Entries from a dataset
========
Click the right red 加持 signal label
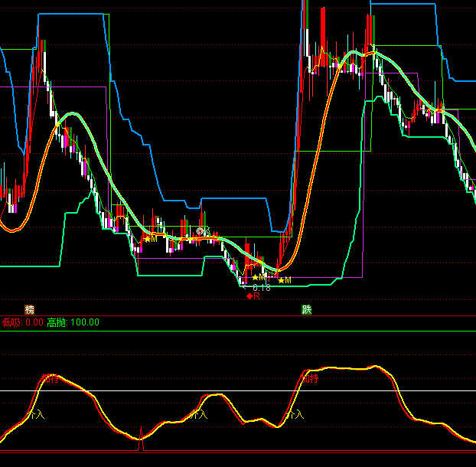pyautogui.click(x=309, y=378)
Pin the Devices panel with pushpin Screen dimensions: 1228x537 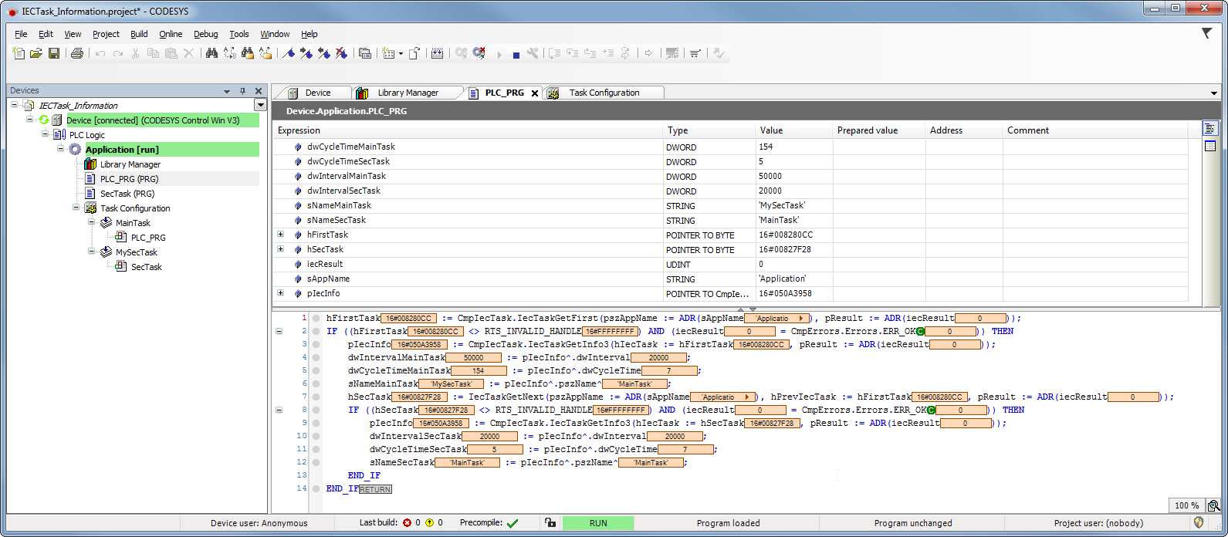pos(242,91)
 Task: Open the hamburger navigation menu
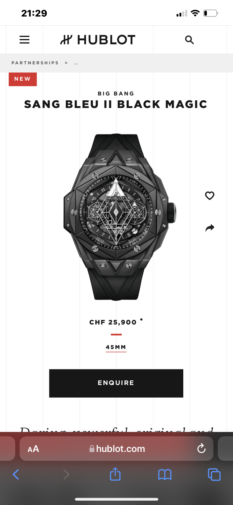point(24,40)
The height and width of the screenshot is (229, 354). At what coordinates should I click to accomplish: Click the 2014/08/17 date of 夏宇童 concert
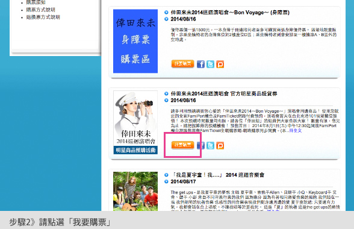pos(183,181)
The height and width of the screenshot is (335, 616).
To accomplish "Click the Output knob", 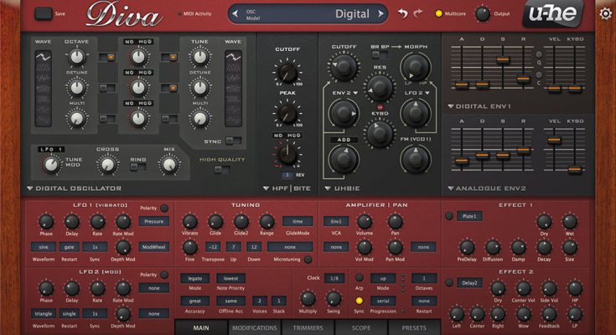I will tap(482, 13).
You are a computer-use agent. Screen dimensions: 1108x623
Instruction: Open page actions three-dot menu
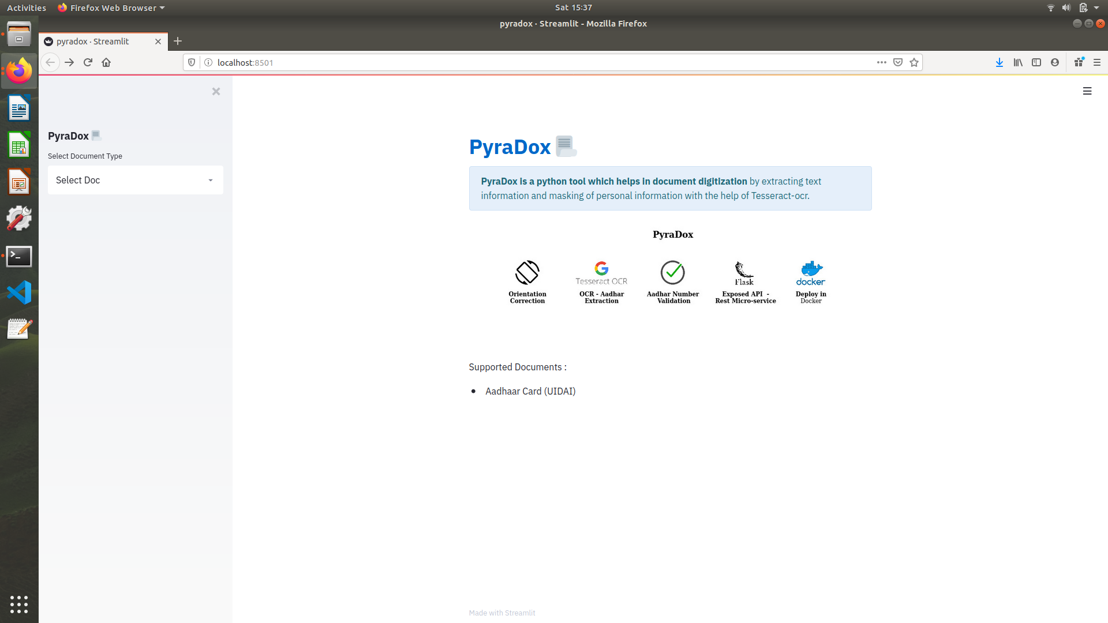[881, 62]
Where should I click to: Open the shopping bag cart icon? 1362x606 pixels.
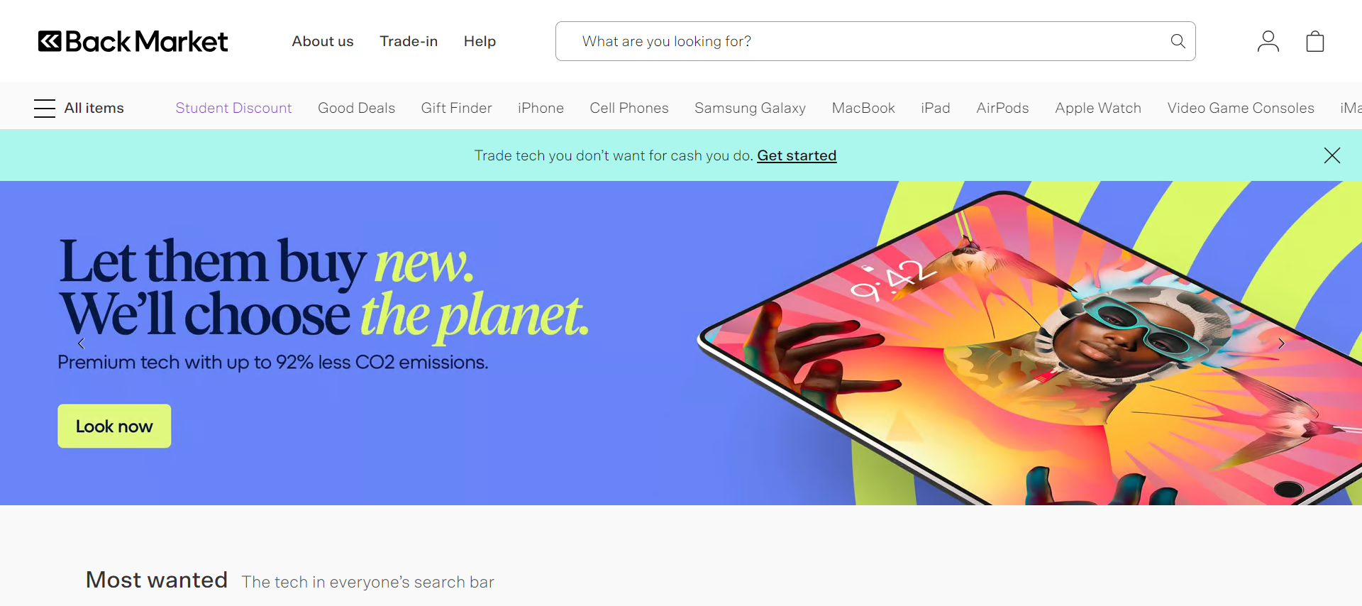click(1315, 41)
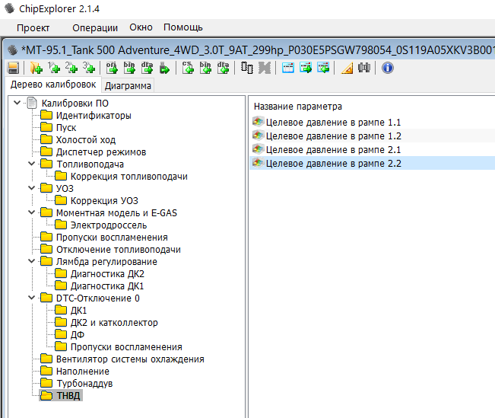The image size is (495, 418).
Task: Click the binoculars search icon
Action: [365, 68]
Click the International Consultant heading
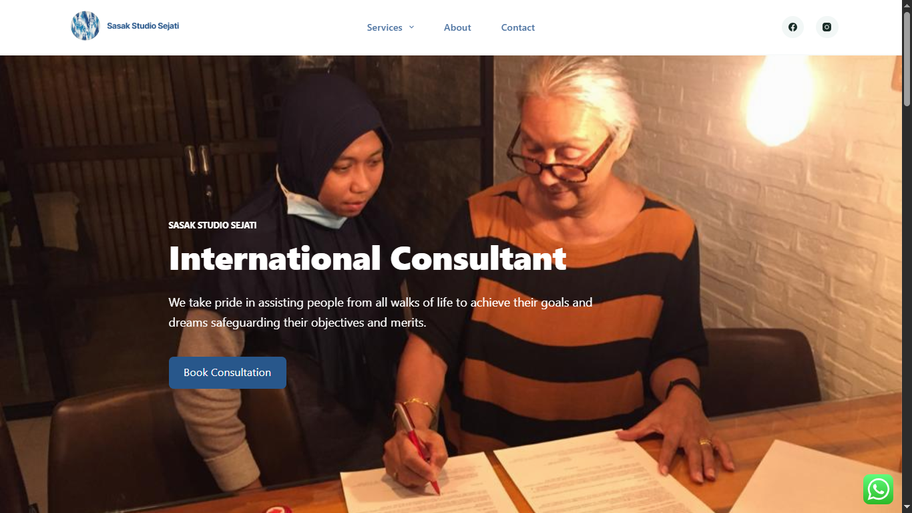Screen dimensions: 912x513 pyautogui.click(x=367, y=259)
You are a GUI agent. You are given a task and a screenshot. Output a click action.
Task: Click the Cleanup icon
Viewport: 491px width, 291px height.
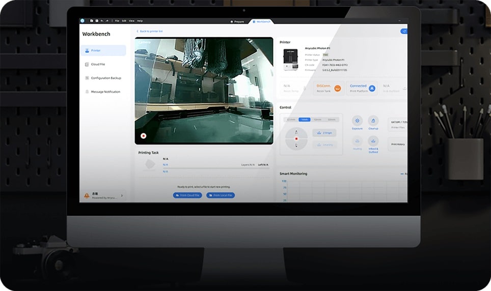pos(373,121)
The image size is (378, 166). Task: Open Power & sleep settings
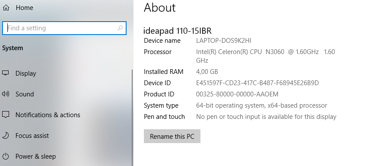(x=36, y=156)
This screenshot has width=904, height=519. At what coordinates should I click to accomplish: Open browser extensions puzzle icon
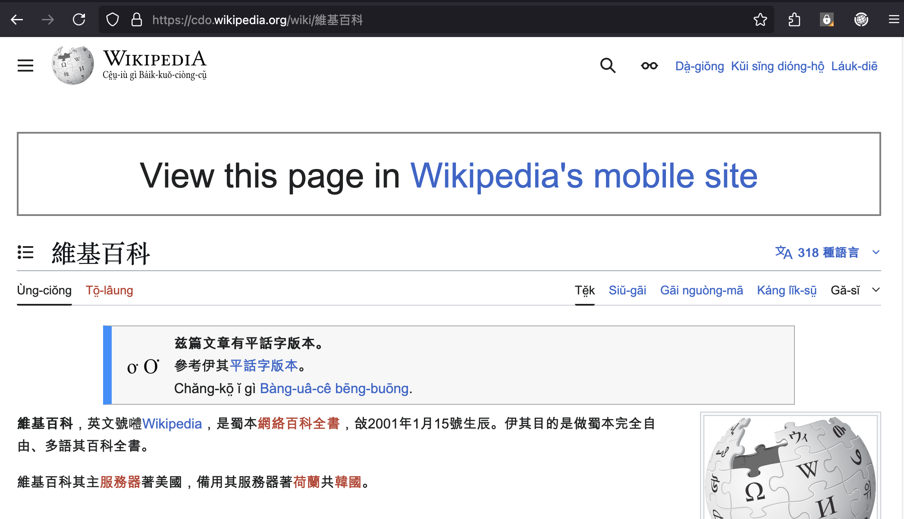(794, 20)
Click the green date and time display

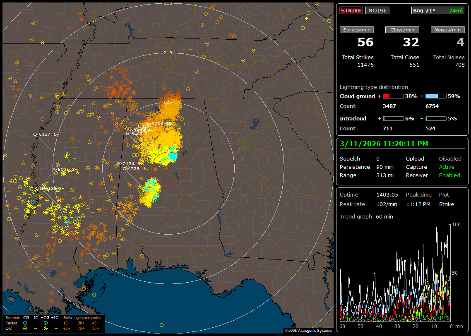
========
* _GIVEN INSTRUCTION_
Convert the data, from the line containing "Click the International Consultant heading" through the end of the data, into a Markdown table with the columns Row and Line, giving each line a row number and omitting blank lines. Leave the pictures out of the table.

* _THE SOLUTION_
| Row | Line |
|---|---|
| 1 | Click the International Consultant heading |
| 2 | Screen dimensions: 912x513 pyautogui.click(x=367, y=259) |
| 3 | You are a GUI agent. You are given a task and a screenshot. Output a click action. |
| 4 | Task: Click the Cleanup icon |
| 5 | Viewport: 491px width, 291px height. |
| 6 | pos(373,121) |
| 7 | The image size is (378, 166). Task: Open Power & sleep settings |
| 8 | (x=36, y=156) |
| 9 | This screenshot has width=904, height=519. At what coordinates should I click to accomplish: Open browser extensions puzzle icon |
| 10 | (794, 20) |
| 11 | Click the green date and time display |